Die Schweiz blieb aber auch nach der ersten Republik im Fokus vieler Tschechen, wenn auch aus zunächst meist unerfreulichen Gründen. Mehrmals im 20. Jahrhundert ist die Schweiz zu einem Refugium für tschechoslowakische Exilanten geworden. Nach 1938, 1948 und 1968 fanden dort viele politische Flüchtlinge aus Tschechien Unterschlupf, manche sogar eine neue Heimat. Der Schweizer Staat würdigt diese Emigranten auf seinen Internetseiten und hebt dabei hervor, dass sie einen wertvollen Beitrag zur wirtschaftlichen und sozialen Entwicklung der Schweiz leisteten. Doch nicht nur das. Botschaftsrätin Petter verweist darauf, dass die Emigrantinnen und Emigranten aus der Tschechoslowakei besonders nach 1968 zu echten Bindegliedern zwischen beiden Ländern geworden sind.
„Wir haben zwar keine gemeinsame Geschichte mit Tschechien, aber wir haben eine ganz interessante bilaterale Verbindung dadurch, dass 1968 sehr viele Tschechoslowaken in die Schweiz ausgewandert sind. Von denen sind einige jetzt auch wieder nach Tschechien zurückgekommen, oder deren Kinder sind zurückgekommen. Es ist sehr spannend zu sehen wie die Beziehungen zwischen unseren Ländern sehr stark durch diese Migrationsbewegungen geprägt werden. Das gibt Gelegenheit für sehr viel Austausch und Gelegenheit sich besser zu verstehen, denn die Emigranten, die zurückgekehrt sind fungieren auch als eine Art Übersetzer zwischen den Kulturen.“
Einer von ihnen ist der tschechisch-schweizerische Filmemacher Bernhard Šafařík, der für das Tschechische Fernsehen unlängst einen Dokumentarfilm über die tschechoslowakische Emigration in die Schweiz nach dem August 1968 gedreht hat. Nach der Besetzung der Tschechoslowakei durch die Truppen der Warschauer Pakt Staaten fand bekanntlich der Prager Frühling ein jähes Ende. 15.000 Tschechoslowaken fanden in der Schweiz politisches Asyl. Bernhard Šafařík konnte für seinen Film „My a Matterhorn, Matterhorn a my“, zu Deutsch „Wir und das Matterhorn, das Matterhorn und wir“ also auf ganz persönliche Erfahrungen zurückgreifen.

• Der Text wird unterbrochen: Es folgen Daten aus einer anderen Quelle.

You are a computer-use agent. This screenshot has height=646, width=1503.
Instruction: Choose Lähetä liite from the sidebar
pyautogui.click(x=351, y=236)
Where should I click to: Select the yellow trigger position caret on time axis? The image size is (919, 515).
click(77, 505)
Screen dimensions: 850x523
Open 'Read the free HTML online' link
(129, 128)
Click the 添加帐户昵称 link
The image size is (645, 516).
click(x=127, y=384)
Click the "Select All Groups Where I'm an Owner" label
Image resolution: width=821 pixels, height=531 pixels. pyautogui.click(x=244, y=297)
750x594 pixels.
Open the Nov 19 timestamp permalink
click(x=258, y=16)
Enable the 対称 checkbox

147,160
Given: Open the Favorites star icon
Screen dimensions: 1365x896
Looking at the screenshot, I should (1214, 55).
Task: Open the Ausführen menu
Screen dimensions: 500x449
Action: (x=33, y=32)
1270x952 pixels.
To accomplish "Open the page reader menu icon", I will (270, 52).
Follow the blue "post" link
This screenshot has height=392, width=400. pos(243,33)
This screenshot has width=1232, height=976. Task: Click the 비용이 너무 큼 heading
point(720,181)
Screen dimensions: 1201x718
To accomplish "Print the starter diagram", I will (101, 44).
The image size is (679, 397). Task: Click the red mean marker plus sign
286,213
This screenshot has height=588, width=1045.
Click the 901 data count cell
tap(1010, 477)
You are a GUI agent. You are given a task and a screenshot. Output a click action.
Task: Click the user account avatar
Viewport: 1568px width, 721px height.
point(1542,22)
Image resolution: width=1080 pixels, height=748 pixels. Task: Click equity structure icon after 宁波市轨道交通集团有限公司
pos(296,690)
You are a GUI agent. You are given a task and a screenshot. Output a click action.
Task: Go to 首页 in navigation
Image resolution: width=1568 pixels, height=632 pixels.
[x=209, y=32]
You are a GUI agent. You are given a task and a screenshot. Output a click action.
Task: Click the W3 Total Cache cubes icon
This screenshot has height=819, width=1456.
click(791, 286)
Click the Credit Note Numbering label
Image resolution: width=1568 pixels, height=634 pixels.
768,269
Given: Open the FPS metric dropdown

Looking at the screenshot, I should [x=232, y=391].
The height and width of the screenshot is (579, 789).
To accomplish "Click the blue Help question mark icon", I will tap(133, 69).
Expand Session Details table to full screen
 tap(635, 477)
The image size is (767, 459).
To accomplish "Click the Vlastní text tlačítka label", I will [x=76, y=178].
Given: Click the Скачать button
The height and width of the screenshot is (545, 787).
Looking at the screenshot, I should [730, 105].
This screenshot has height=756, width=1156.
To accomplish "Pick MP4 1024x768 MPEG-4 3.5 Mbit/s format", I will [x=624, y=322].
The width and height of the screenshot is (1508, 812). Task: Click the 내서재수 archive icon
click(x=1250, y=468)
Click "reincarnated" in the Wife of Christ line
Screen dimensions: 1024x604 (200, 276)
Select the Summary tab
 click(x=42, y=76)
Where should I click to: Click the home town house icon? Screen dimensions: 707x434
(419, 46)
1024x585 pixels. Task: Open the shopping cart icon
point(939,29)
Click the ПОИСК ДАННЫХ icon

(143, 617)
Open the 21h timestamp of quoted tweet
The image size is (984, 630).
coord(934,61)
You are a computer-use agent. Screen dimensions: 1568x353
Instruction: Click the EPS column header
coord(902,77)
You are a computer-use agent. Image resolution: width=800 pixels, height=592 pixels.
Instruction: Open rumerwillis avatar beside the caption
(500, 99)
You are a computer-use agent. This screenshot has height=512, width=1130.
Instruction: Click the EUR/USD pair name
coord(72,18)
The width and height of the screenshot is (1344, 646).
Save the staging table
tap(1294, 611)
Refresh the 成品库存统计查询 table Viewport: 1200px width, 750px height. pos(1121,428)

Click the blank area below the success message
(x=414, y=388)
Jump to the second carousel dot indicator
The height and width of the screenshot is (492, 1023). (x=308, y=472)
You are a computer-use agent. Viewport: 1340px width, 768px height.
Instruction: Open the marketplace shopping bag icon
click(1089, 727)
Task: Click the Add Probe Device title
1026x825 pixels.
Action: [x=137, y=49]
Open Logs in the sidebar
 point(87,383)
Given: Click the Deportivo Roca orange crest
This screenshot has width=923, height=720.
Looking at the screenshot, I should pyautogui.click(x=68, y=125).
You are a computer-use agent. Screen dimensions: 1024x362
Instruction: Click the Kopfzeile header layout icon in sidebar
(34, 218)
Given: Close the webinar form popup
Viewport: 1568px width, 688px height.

„Die Schweizer brachten uns sehr viel Sympathie entgegen. Die Welle der Solidarität war riesengroß. Und genau darüber geht es in meinem Film.“
Die so oft kritisierte, weil angeblich fehlende, Schweizer Gastfreundschaft entlarvt Šafařík also als Gerücht. Amüsiert berichtet er von ganz anderen Problemen, die er und seine Landsleute nach 1968 in der Schweiz hatten.
„Damals war das Problem eher den Schweizern zu erklären, wo überhaupt die Tschechoslowakei liegt, beziehungsweise, dass Prag nicht am Meer liegt und nicht Dubrovnik ist, dass es dort keine Strände gibt und solche Dinge.“
Das muss den Schweizern heutzutage wohl heute niemand mehr erklären. Auch dank der tschechoslowakischen Emigranten in der Schweiz, die Dominique Petter „Übersetzer zwischen den Kulturen“ nennt.
„Andererseits muss man aber auch sagen, dass wir kulturell nicht so verschieden sind. Wir sind sprachlich sehr verschieden, aber was wir schätzen in der Schweiz, das schätzen auch die Tschechen. Wir sind eigentlich ähnlicher als man glaubt.“
Auch die Schweiz liegt nicht am Meer.